*Entries taken from a collection*:
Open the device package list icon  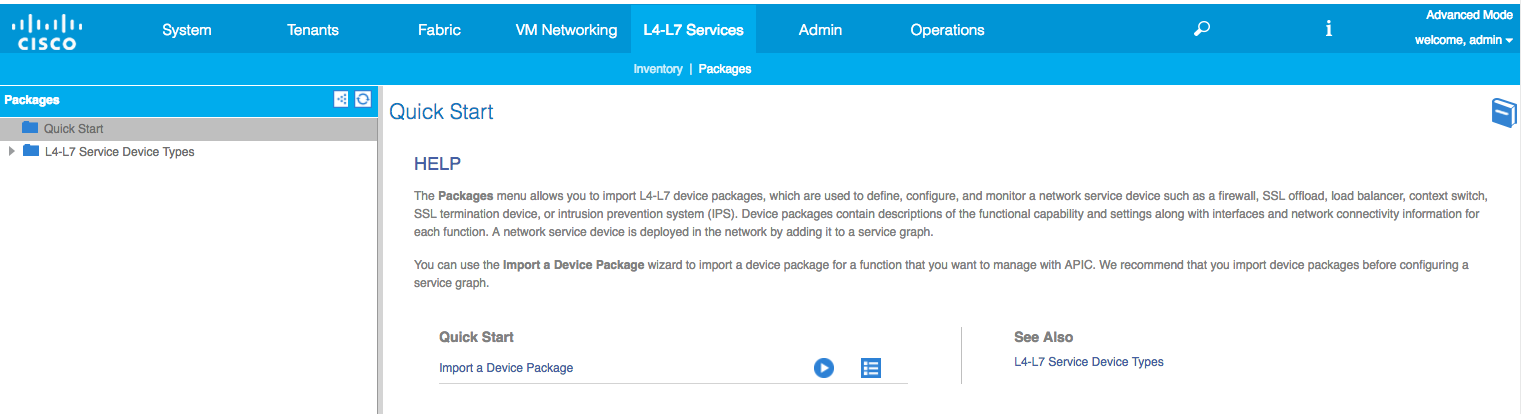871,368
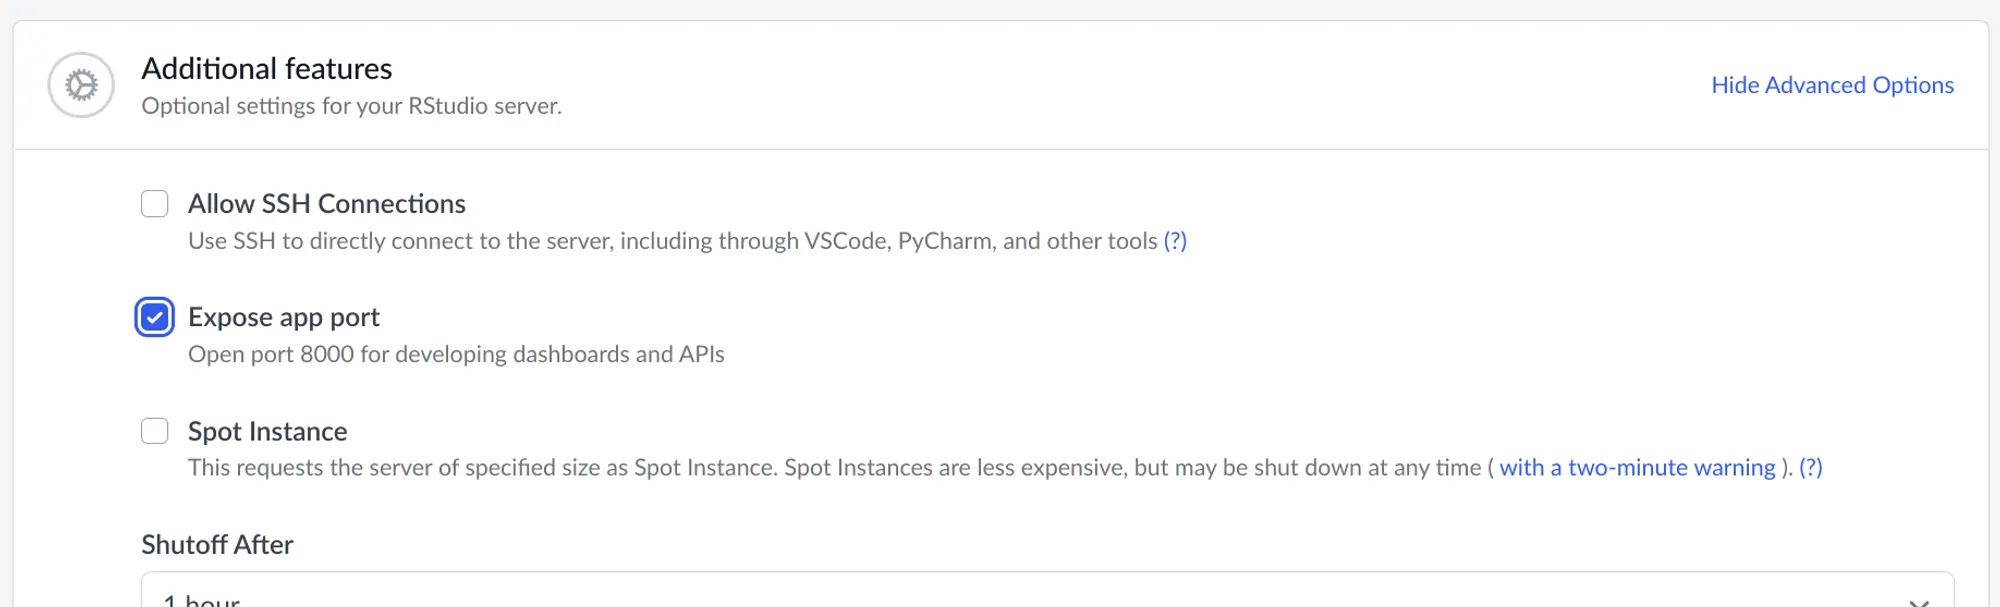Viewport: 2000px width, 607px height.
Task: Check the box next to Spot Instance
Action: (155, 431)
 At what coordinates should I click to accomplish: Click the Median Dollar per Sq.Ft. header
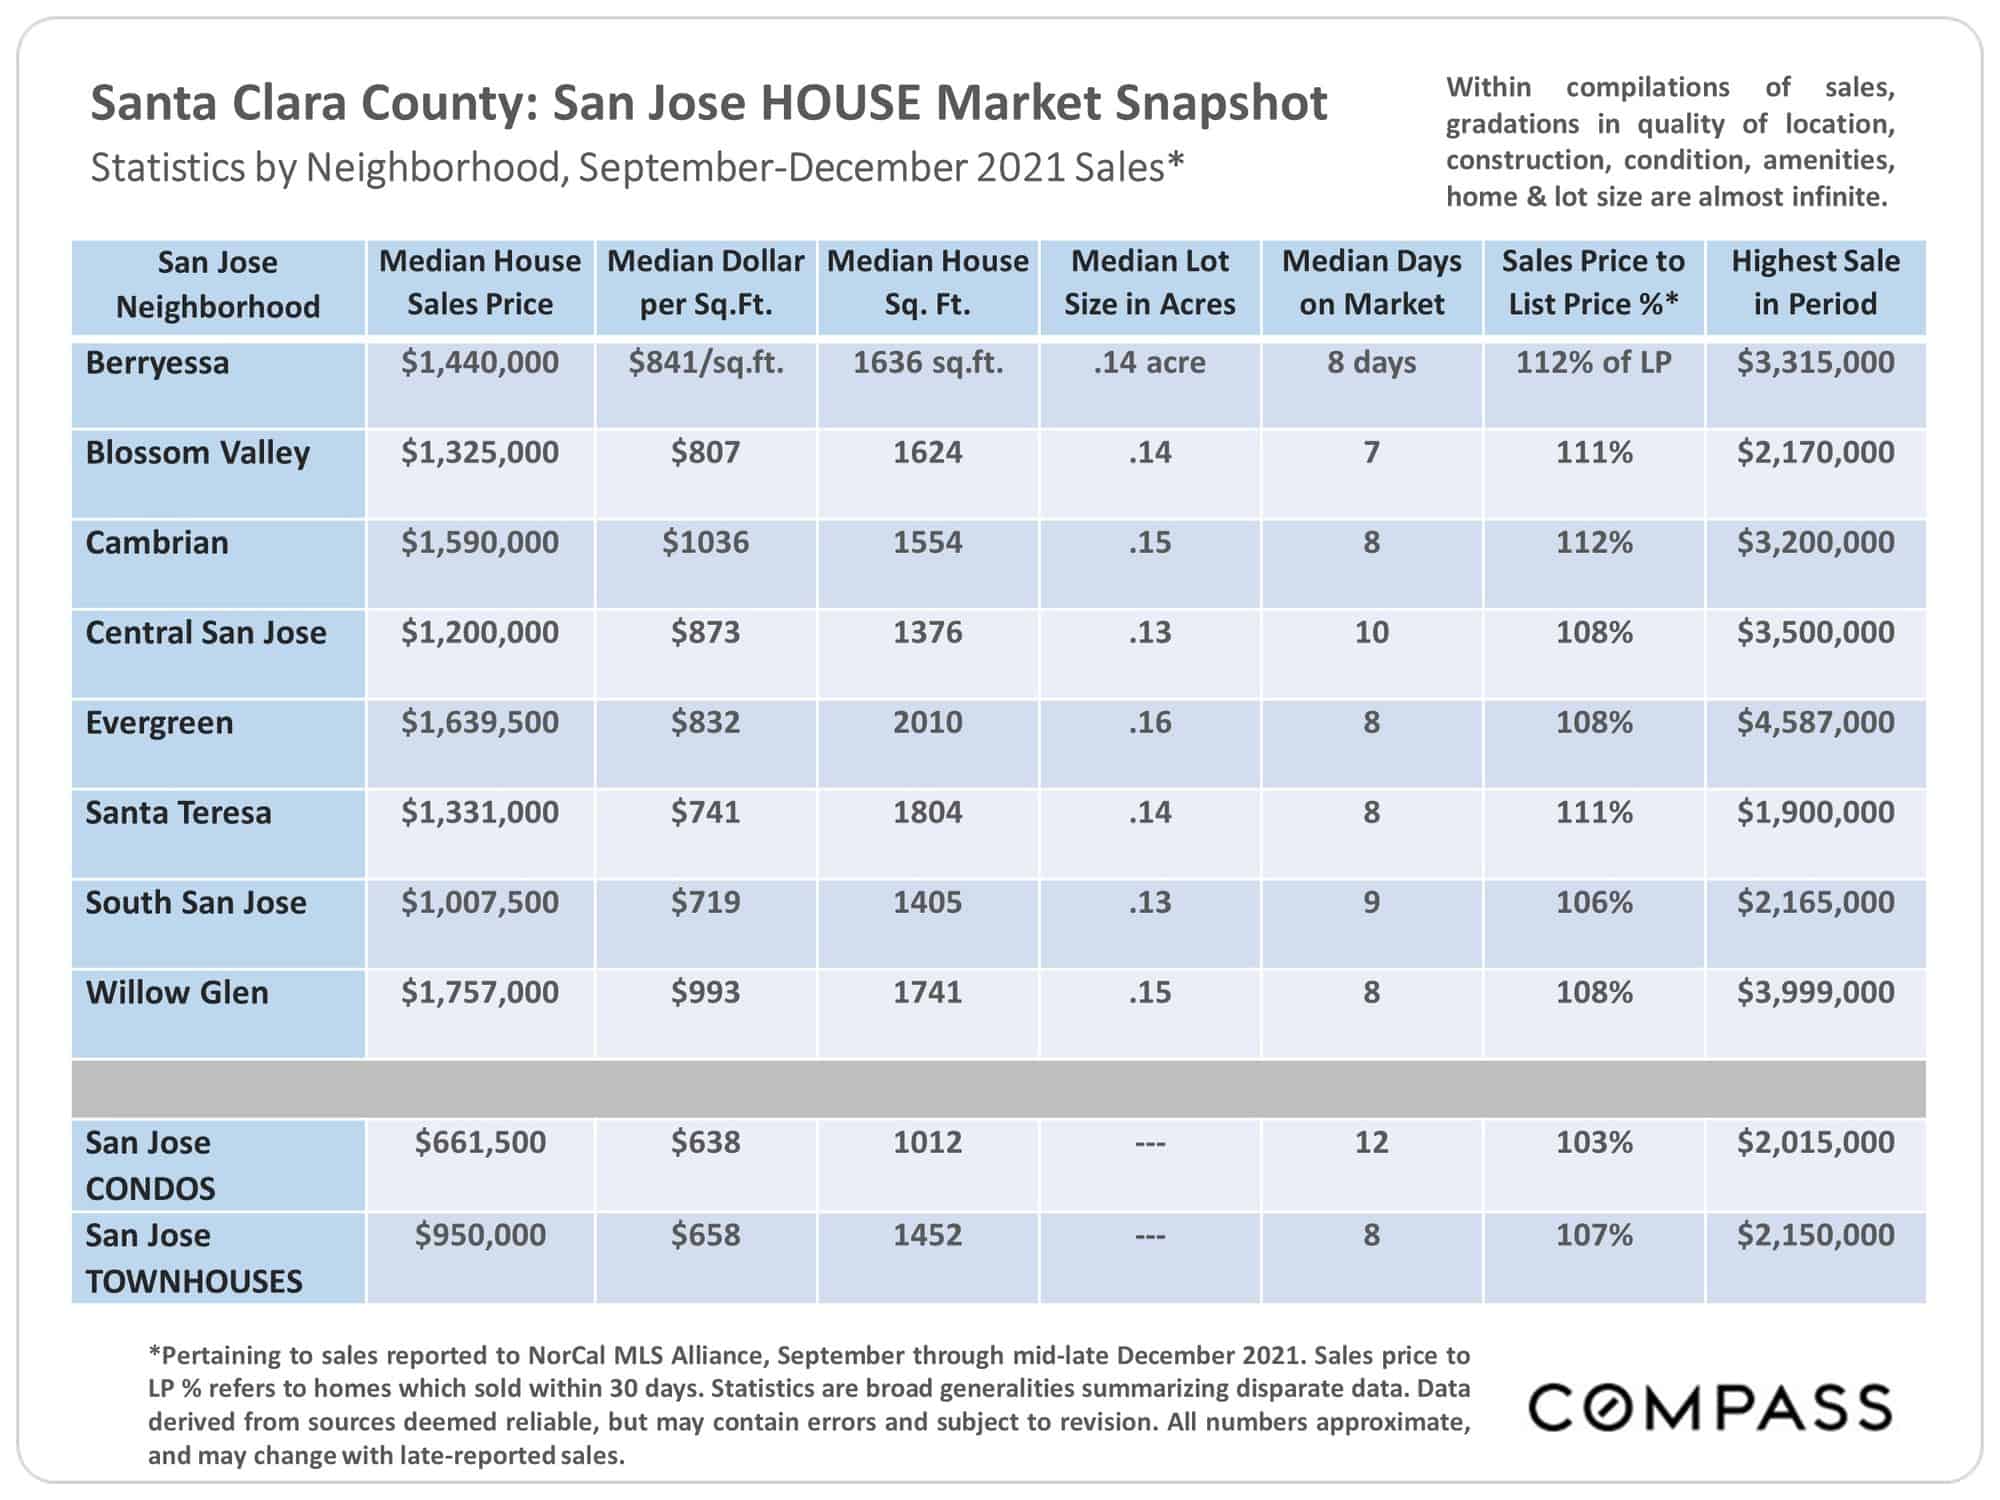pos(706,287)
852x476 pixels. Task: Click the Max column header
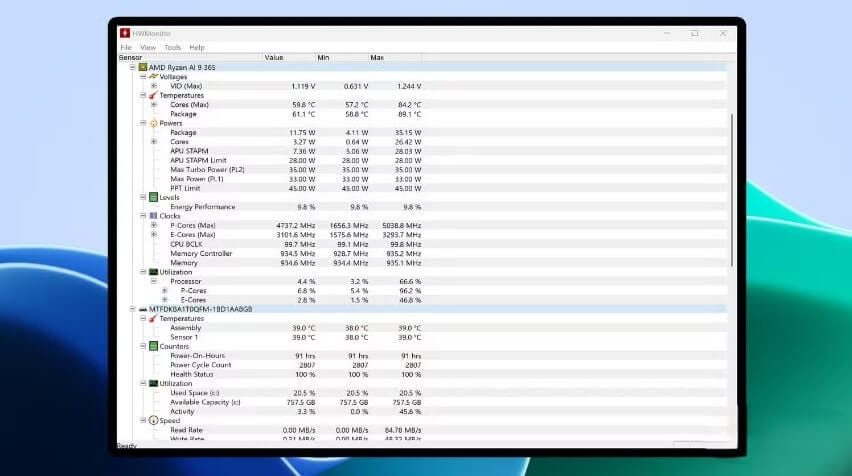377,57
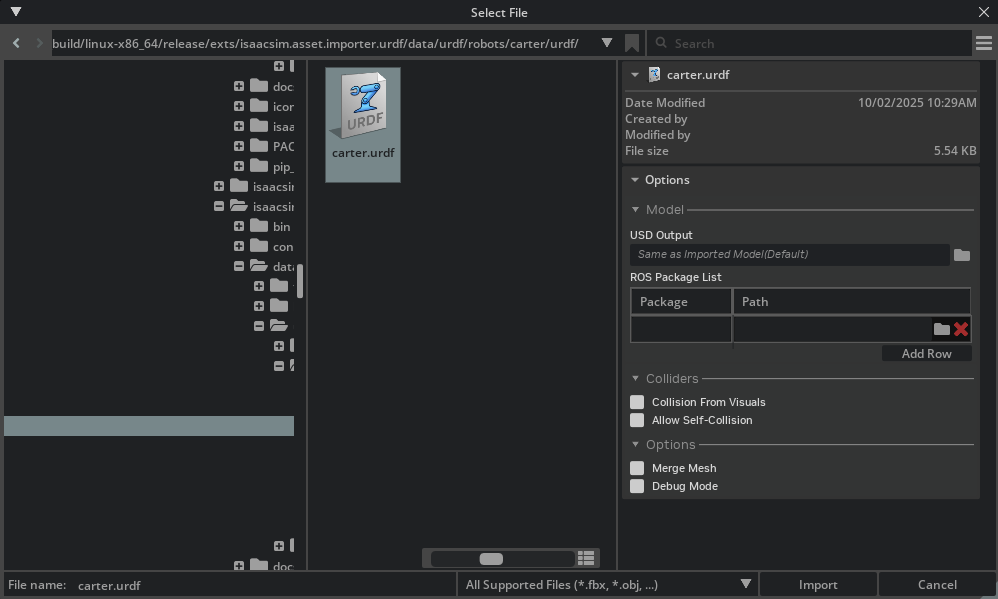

*Work to be completed*:
Return exactly the lines from the line with "At what coordinates" through the last line of the data above, both included; pictures do not go in the answer.

*Exercise solution*:
 At what coordinates should I click to accomplish: Click the Median Dollar per Sq.Ft. header
pos(706,287)
852x476 pixels. Task: Click the Max column header
377,57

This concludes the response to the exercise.